The bullying begins when they attend "sales school" in Nashville, living 3 or 4 to a motel room under the watch of a Southwestern manager. They go to "school" in the daytime and the rest of the time--even lunch breaks--are forever hectored by Southwestern personnel to rehearse their sales scripts and adopt the right attitude. In my day you were supposed to shout, "Ah feel healthy, ah feel happy, ah feel ta-riffic!" every twenty minutes or so throughout the day. At the motel and during the Sunday pep meetings, Billy Bobs and Norma Raes from East Treestump, Arkansas would sidle on by, chat you up and size you up, and tell you what you were doing wrong. Basically, if you acted like anything other than a redneck wannabe, you were accused of being over intellectual and snobbish.

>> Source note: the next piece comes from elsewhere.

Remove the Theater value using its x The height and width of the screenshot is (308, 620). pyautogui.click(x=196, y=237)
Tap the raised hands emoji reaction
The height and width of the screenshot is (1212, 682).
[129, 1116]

I do not doubt that this is a benign, even positive, experience for a large minority of recruits. However, most people simply are not wired to wander around strange neighborhoods, making door-to-door cold-calls 12 hours a day, 6 days a week. It is difficult to think what sort of career or aptitude this experience would enhance, other than low-level one-on-one salesmanship.
My brief experience left me with one useful insight, which is that the Southwestern recruitment model is just an caricatured microcosm of sales recruiting in general: a vast and random intake of candidates, with little attention paid to their interests or aptitude: followed by a vast wash-out of those who shouldn't have been recruited in the first place.